# Aufgaben
1. Nenne alle Bereiche, auf die der Roman laut dem Textauszug zu „Die Toten“ anspielt.
2. Gib aus dem Textauszug zu „Die Toten“ den Abschnitt wortgetreu wieder, der bei „Geraunt wird nicht: Kracht“ beginnt und bei „bevor sie versinken.“ endet.

### Textauszug

„Die Toten“ von Christian Kracht: Zwischen Setzung und Zersetzung

Der Schweizer Schriftsteller Christian Kracht führt uns in seinem neuen Roman „Die Toten“ ins Geisterreich der Fotografie und des Kinos.

Christian Kracht im Porträt

Geraunt wird nicht: Kracht bleibt seinem Pop-Erbe verbunden Foto: dpa

Liebevoll. Das hätte man auch nicht gedacht, dass man das mal als Attribut für einen Kracht-Roman wählen würde. Doch nicht anders als liebevoll ist die Art zu nennen, wie hier Figuren, die soeben aus der Romanhandlung entsorgt wurden, der Lehrer, der Liebhaber, noch mit einem Kapitelchen bedacht werden, bevor sie versinken.

Liebevoll ist auch die Art, wie historische Fakten mit fiktiven vermischt und versetzt sind, sorgfältig angereichert mit vielschichtigen Anspielungen auf europäische und japanische Literatur, auf Film, Populärkultur und Geschichte des 20. Jahrhunderts, auch auf heutige Diskurse bis hin zu Kracht und seinem Werk selbst – angereichert zu dieser irritierend komplexen und doch so süffigen Textur, wie sie derzeit im Deutschen vielleicht nur dieser Autor hinbekommt.

######
### Datensatz

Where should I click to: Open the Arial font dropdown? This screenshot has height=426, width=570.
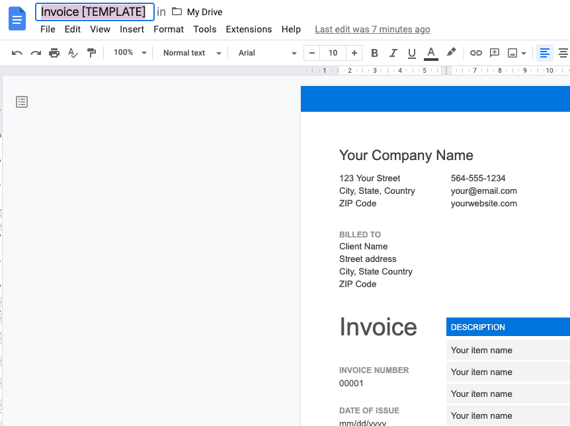(x=267, y=53)
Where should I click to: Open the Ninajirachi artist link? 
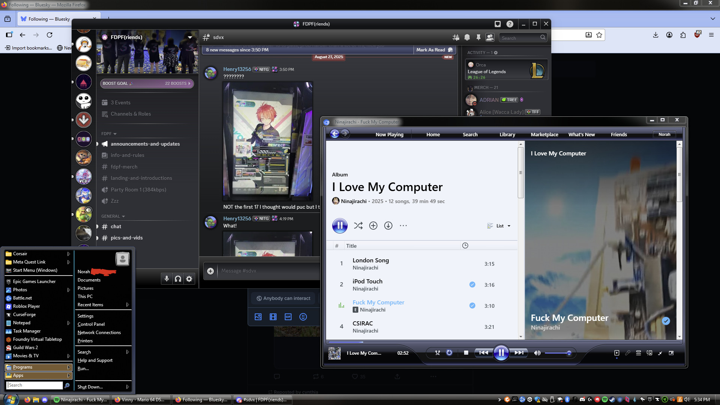tap(353, 201)
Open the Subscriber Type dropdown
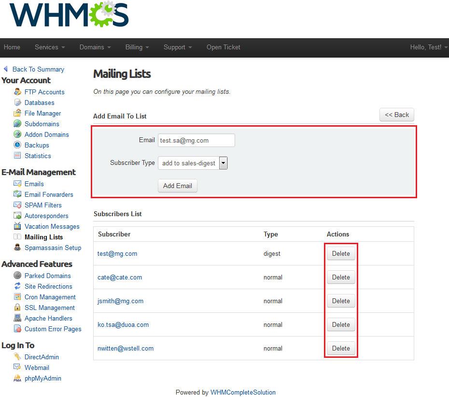Image resolution: width=449 pixels, height=397 pixels. coord(193,163)
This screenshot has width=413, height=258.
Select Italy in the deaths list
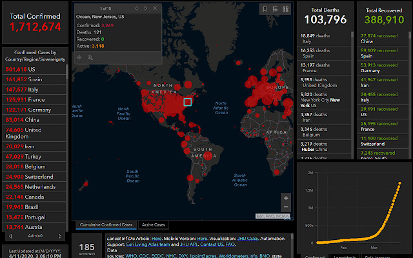[316, 39]
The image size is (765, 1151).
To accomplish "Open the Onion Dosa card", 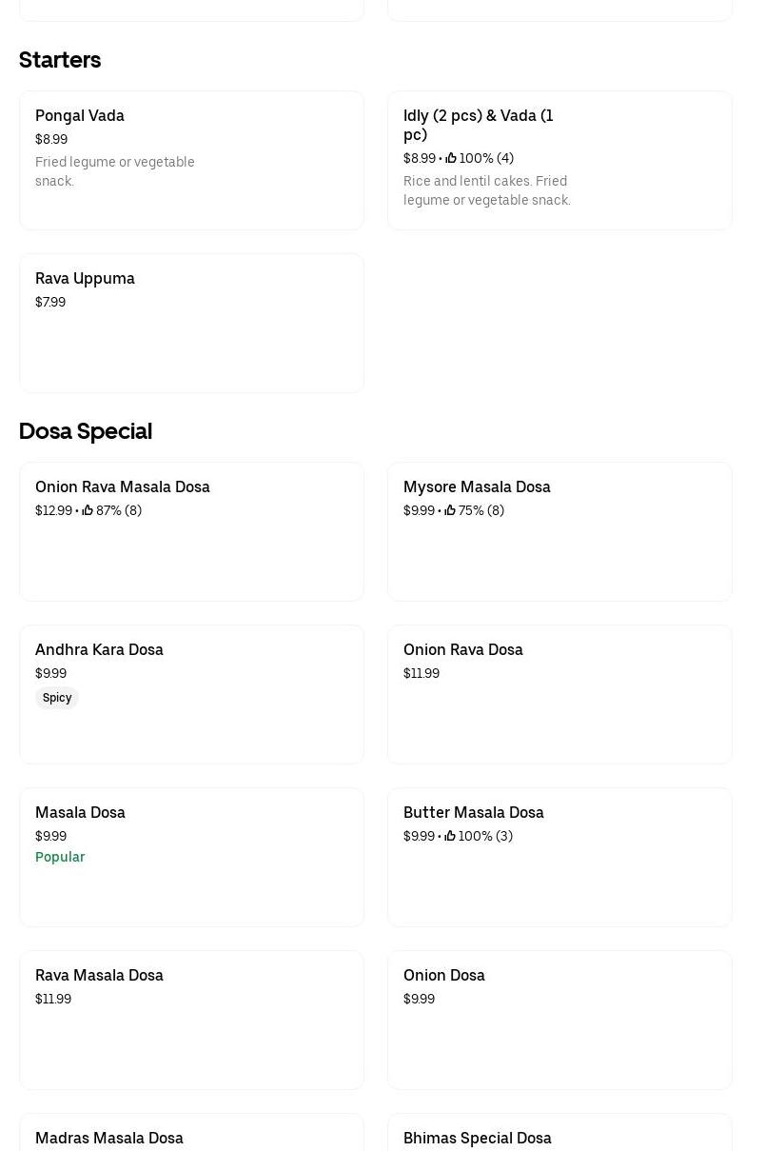I will [x=559, y=1020].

######

# Erwartete Ergebnisse
1.
- europäische und japanische Literatur
- Film
- Populärkultur
- Geschichte des 20. Jahrhunderts
- heutige Diskurse
- Kracht und sein Werk selbst

2.
Geraunt wird nicht: Kracht bleibt seinem Pop-Erbe verbunden Foto: dpa

Liebevoll. Das hätte man auch nicht gedacht, dass man das mal als Attribut für einen Kracht-Roman wählen würde. Doch nicht anders als liebevoll ist die Art zu nennen, wie hier Figuren, die soeben aus der Romanhandlung entsorgt wurden, der Lehrer, der Liebhaber, noch mit einem Kapitelchen bedacht werden, bevor sie versinken.